__Listed records__.

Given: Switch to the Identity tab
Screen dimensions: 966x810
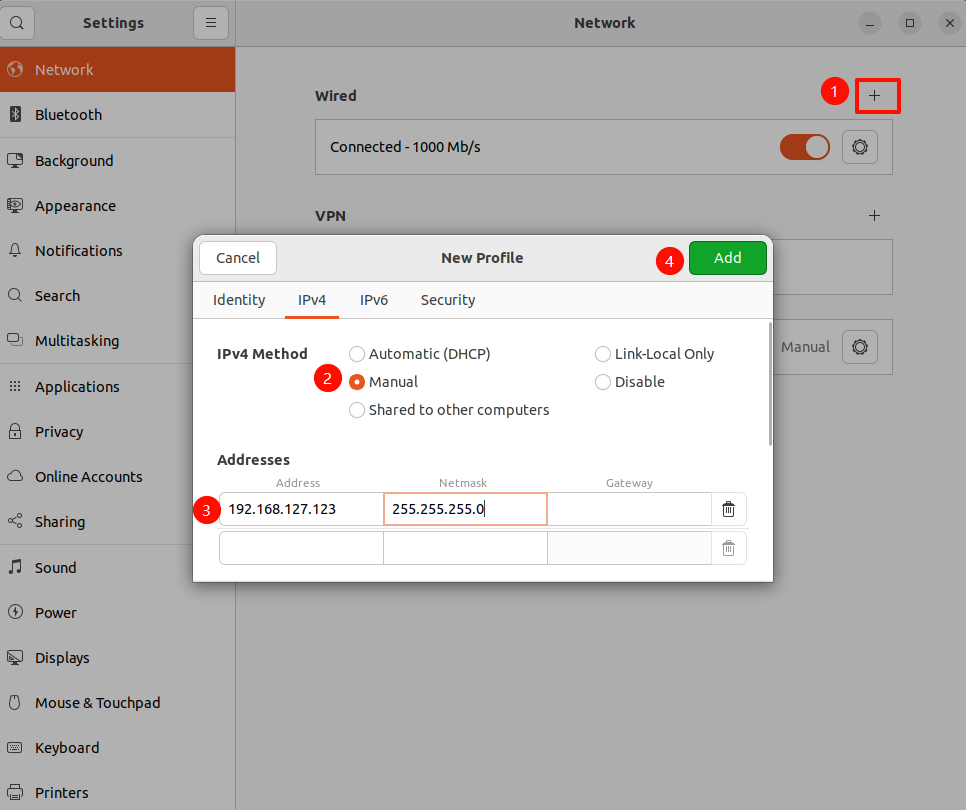Looking at the screenshot, I should [x=239, y=300].
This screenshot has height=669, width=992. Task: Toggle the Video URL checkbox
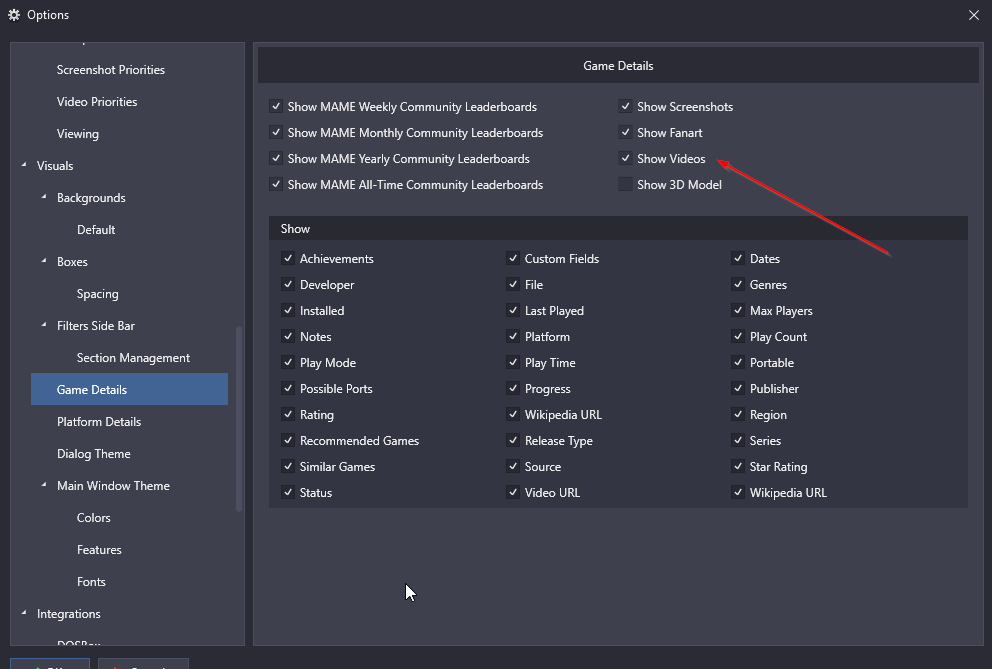[x=514, y=493]
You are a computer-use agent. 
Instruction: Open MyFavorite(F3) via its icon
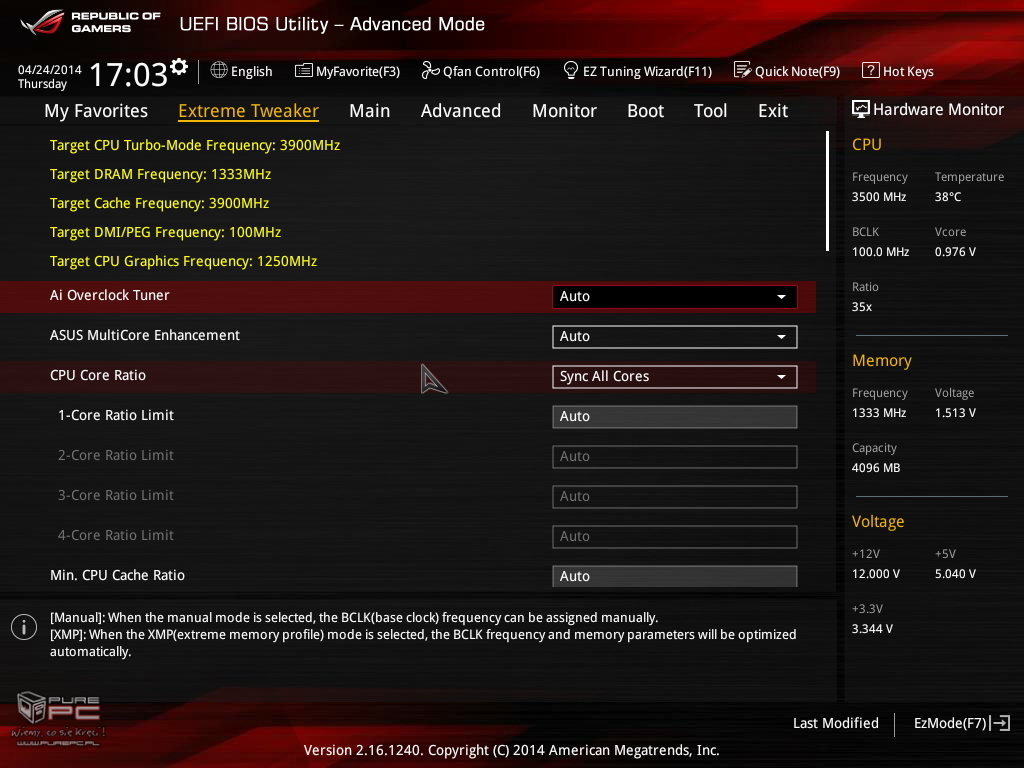point(303,70)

__Exercise requirements__.
For this exercise, return the material word for word and drop each image.

__Answer section__.
Given: Switch to the Identity tab
Screen dimensions: 966x810
Looking at the screenshot, I should [x=239, y=300].
This screenshot has height=669, width=992. Task: Toggle the Video URL checkbox
[x=514, y=493]
You are a computer-use agent. 
Instruction: Open MyFavorite(F3) via its icon
point(303,70)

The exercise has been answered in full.